A Framework for Auditing Multilevel Models using Explainability Methods
Keywords:auditable AI, multilevel model, explainability, discrimination, ethics
Multilevel models (MLMs) are increasingly deployed in industry across different functions. Applications usually result in binary classification within groups or hierarchies based on a set of input features. For transparent and ethical applications of such models, sound audit frameworks need to be developed. In this paper, an audit framework for technical assessment of regression MLMs is proposed. The focus is on three aspects: model, discrimination, and transparency & explainability. These aspects are subsequently divided into sub-aspects. Contributors, such as inter MLM-group fairness, feature contribution order, and aggregated feature contribution, are identified for each of these sub-aspects. To measure the performance of the contributors, the framework proposes a shortlist of KPIs, among others, intergroup individual fairness (DiffInd_MLM) across MLM-groups, probability unexplained (PUX) and percentage of incorrect feature signs (POIFS). A traffic light risk assessment method is furthermore coupled to these KPIs. For assessing transparency & explainability, different explainability methods (SHAP and LIME) are used, which are compared with a model intrinsic method using quantitative methods and machine learning modelling.

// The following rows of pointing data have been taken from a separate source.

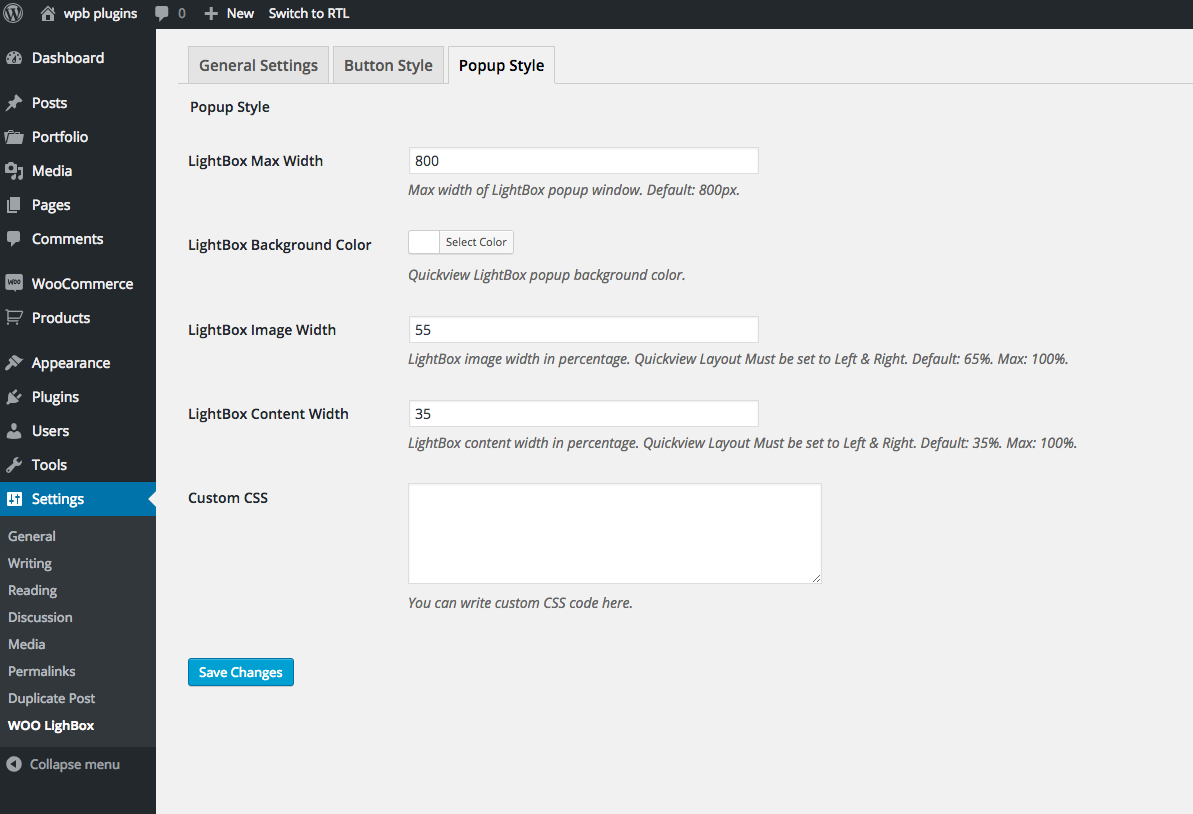Screen dimensions: 1193x814
Task: Open the comments bubble icon in admin bar
Action: click(163, 14)
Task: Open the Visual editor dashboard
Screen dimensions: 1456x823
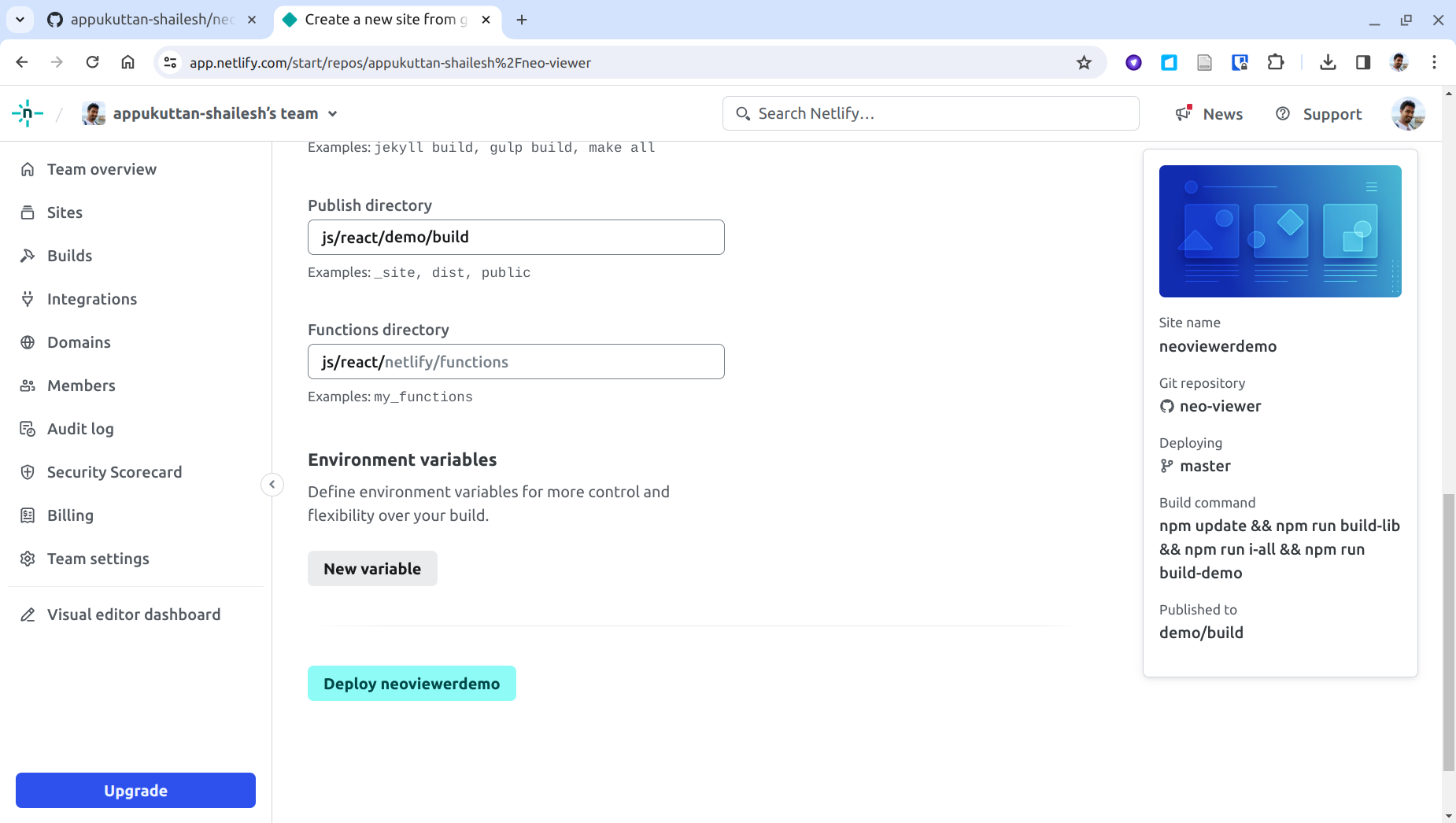Action: tap(133, 614)
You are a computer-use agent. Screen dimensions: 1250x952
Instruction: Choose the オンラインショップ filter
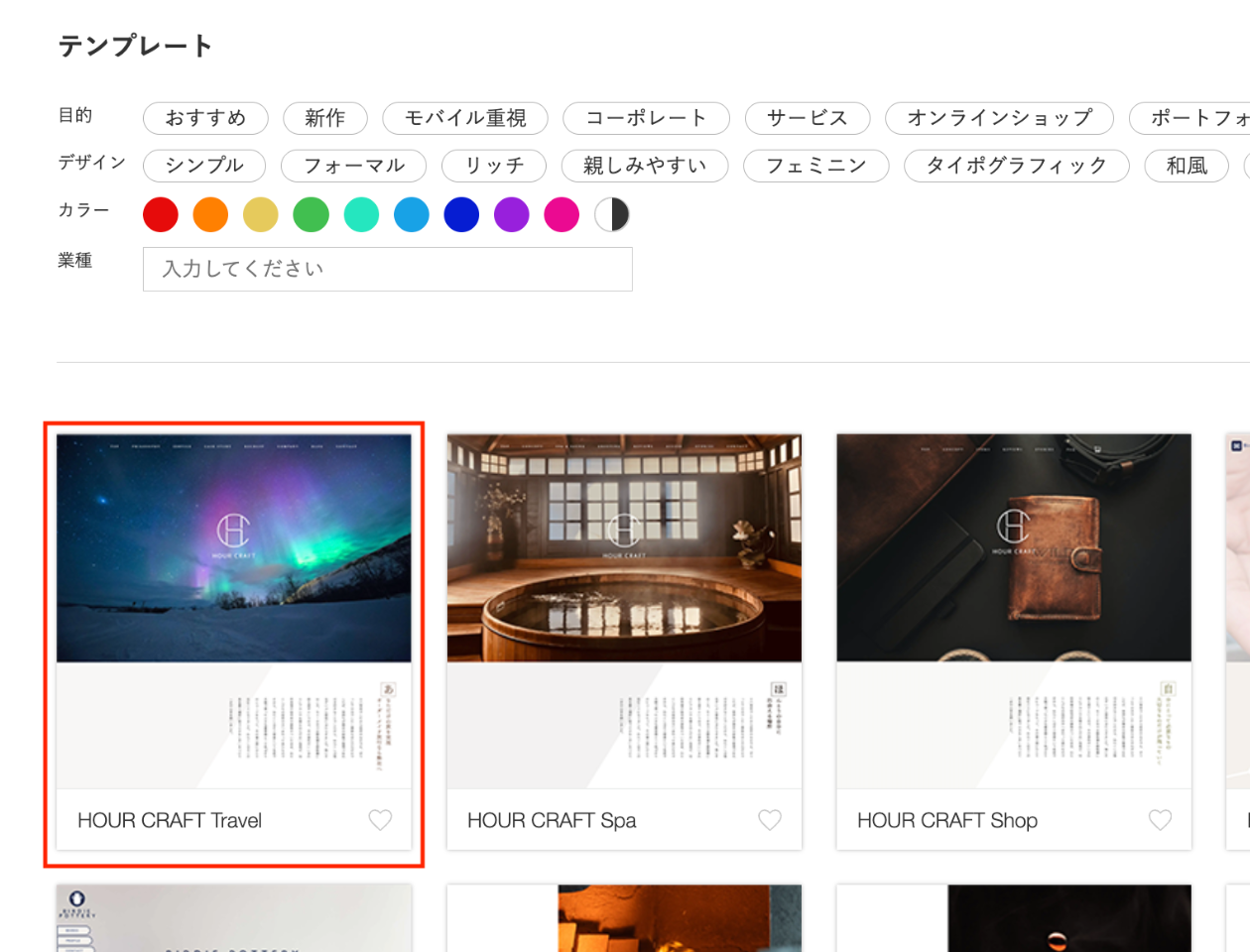click(x=999, y=118)
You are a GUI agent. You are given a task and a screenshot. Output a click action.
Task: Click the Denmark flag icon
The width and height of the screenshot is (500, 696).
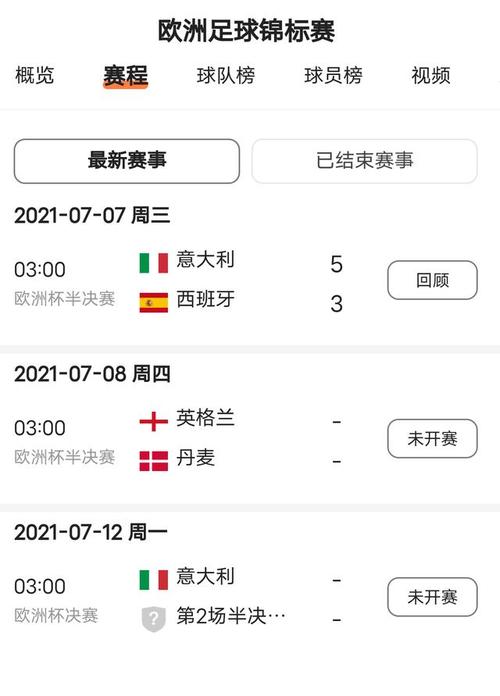154,461
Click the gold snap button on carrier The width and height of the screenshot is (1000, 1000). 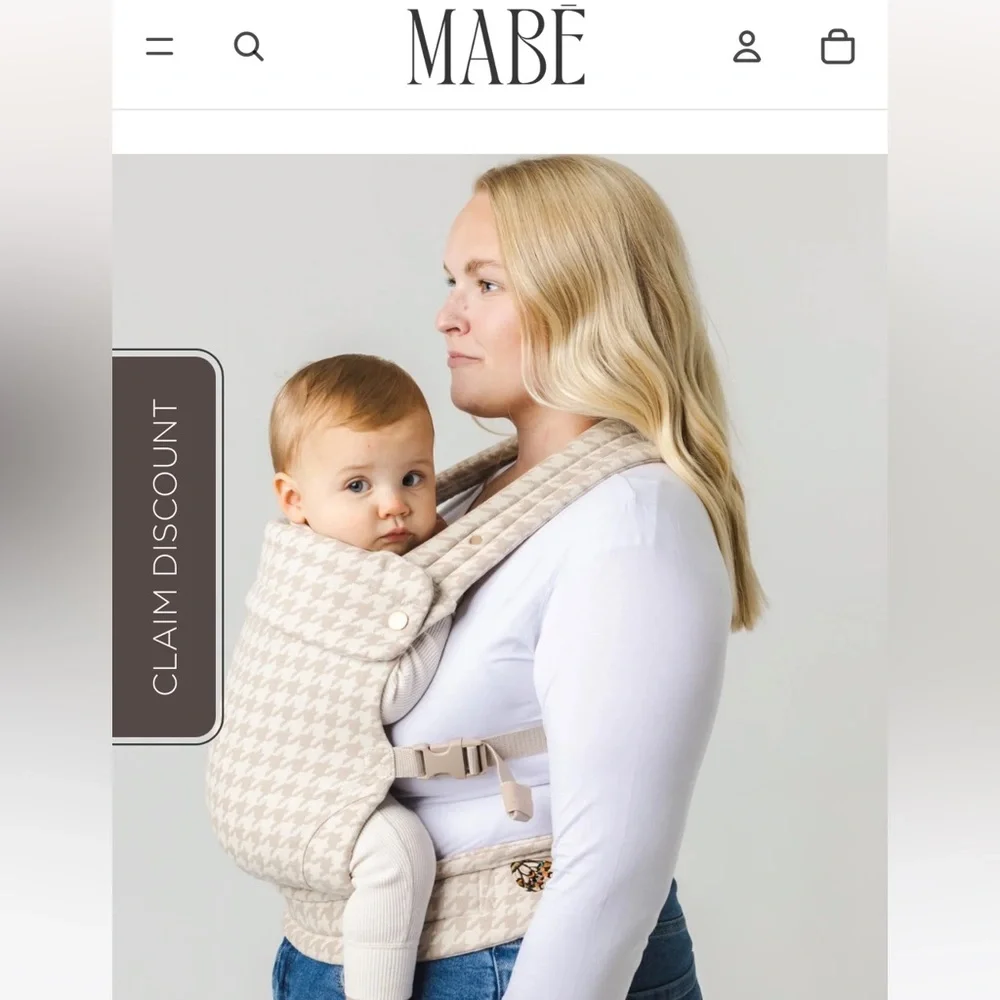point(398,619)
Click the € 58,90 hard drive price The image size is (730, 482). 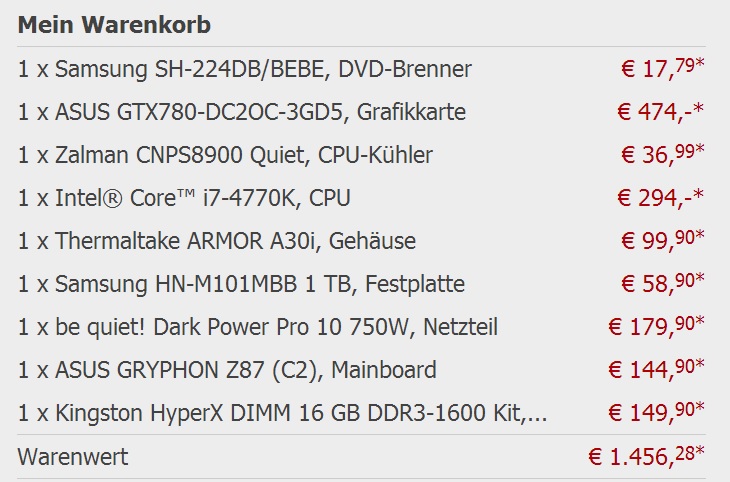[x=662, y=283]
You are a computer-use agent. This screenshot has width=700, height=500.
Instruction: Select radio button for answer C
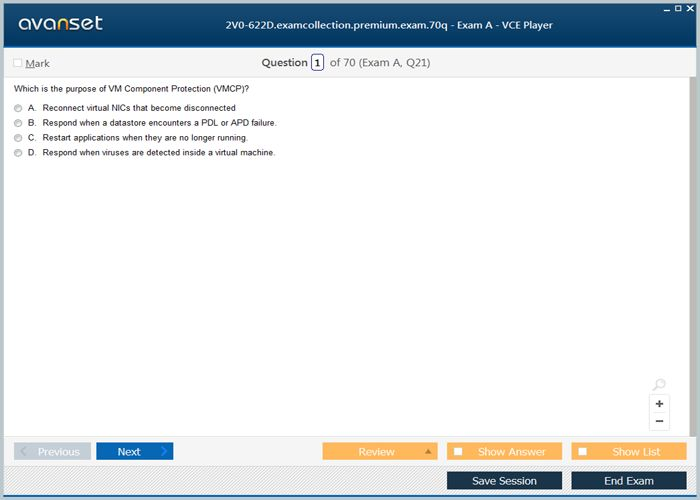point(18,138)
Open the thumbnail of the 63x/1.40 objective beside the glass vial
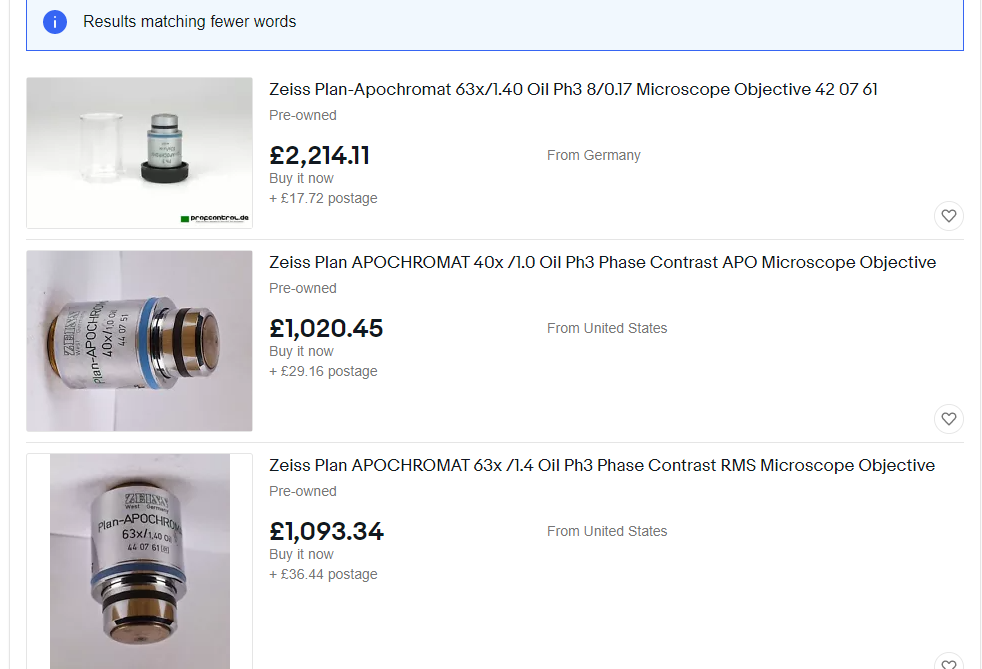The height and width of the screenshot is (669, 982). point(139,152)
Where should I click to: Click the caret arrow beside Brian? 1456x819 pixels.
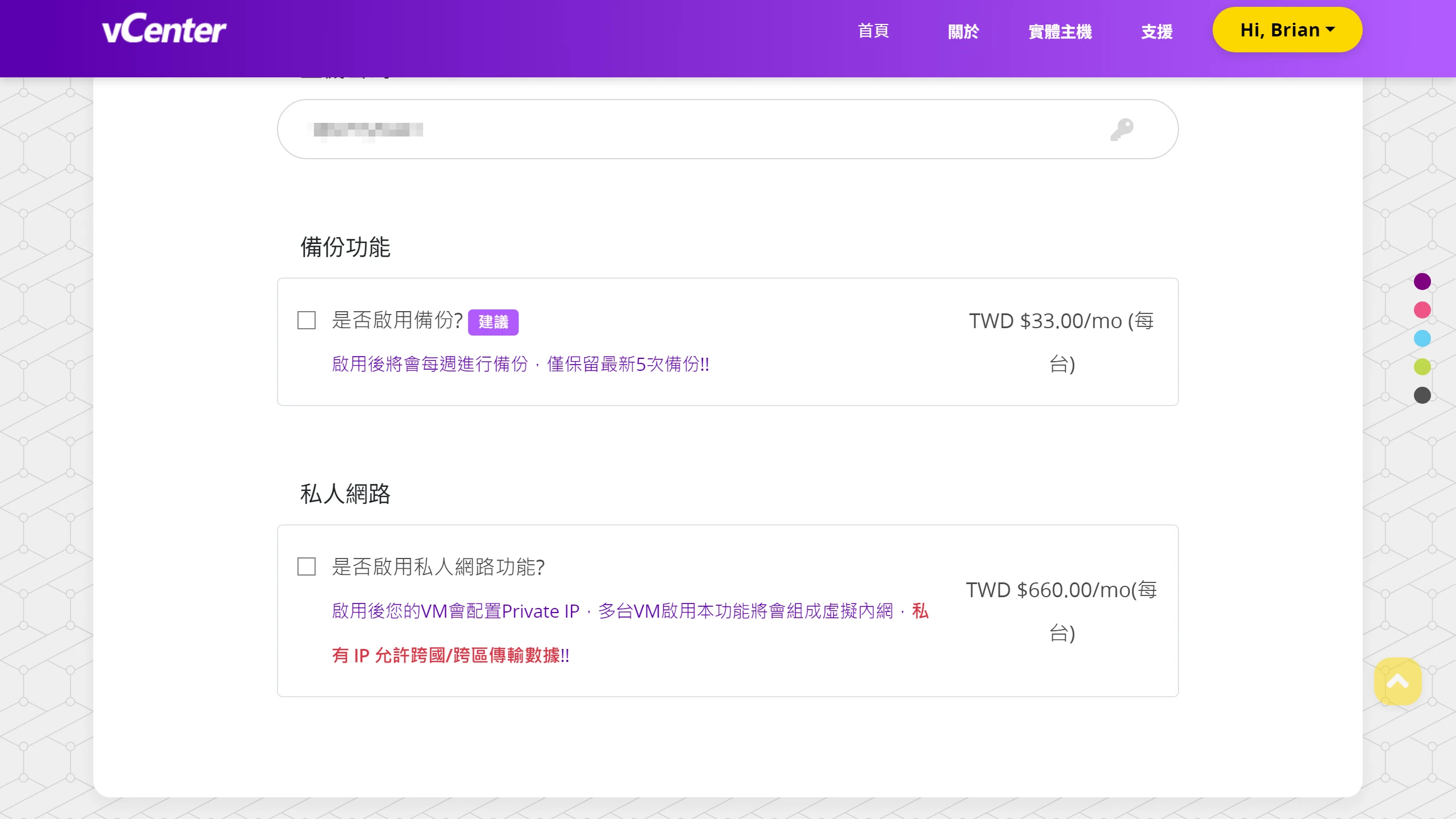[x=1330, y=30]
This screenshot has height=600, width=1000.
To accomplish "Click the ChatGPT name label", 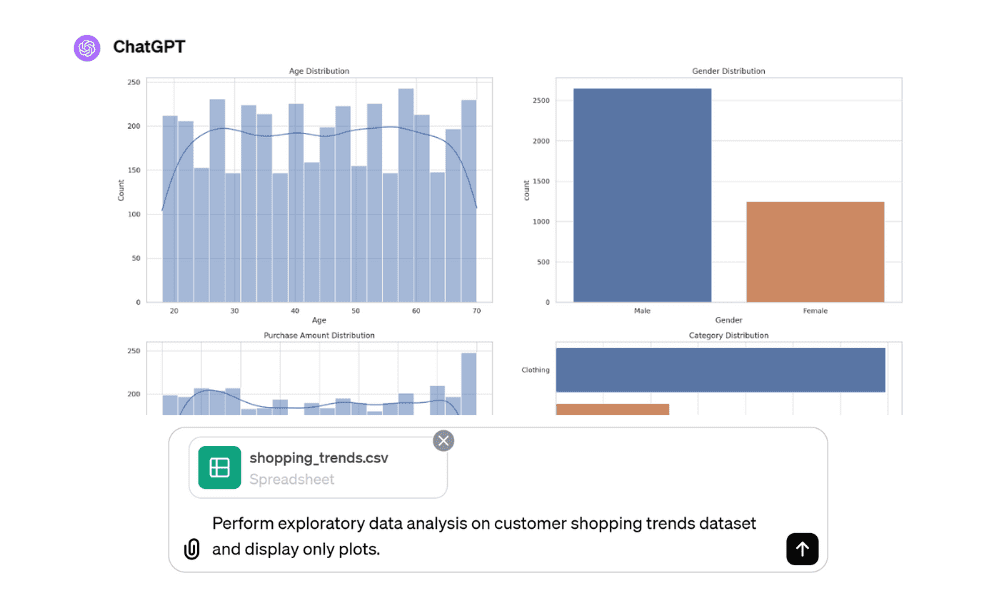I will (149, 47).
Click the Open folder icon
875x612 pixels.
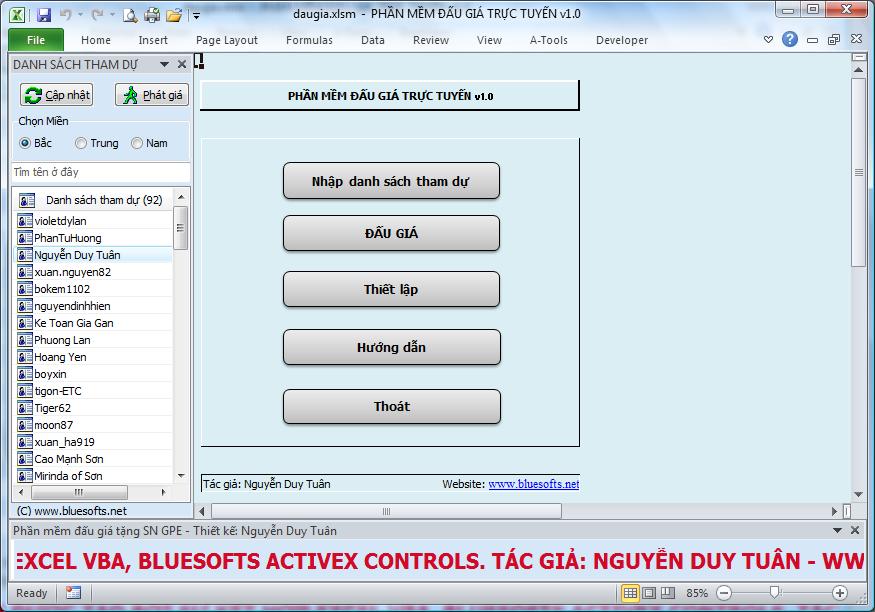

Using an open-source dataset, a model is trained and tested and the KPIs are computed. It is demonstrated that popular explainability methods, such as SHAP and LIME, underperform in accuracy when interpreting these models. They fail to predict the order of feature importance, the magnitudes, and occasionally even the nature of the feature contribution (negative versus positive contribution on the outcome). For other contributors, such as group fairness and their associated KPIs, similar analysis and calculations have been performed with the aim of adding profundity to the proposed audit framework. The framework is expected to assist regulatory bodies in performing conformity assessments of AI systems using multilevel binomial classification models at businesses. It will also benefit providers, users, and assessment bodies, as defined in the European Commission’s proposed Regulation on Artificial Intelligence, when deploying AI-systems such as MLMs, to be future-proof and aligned with the regulation.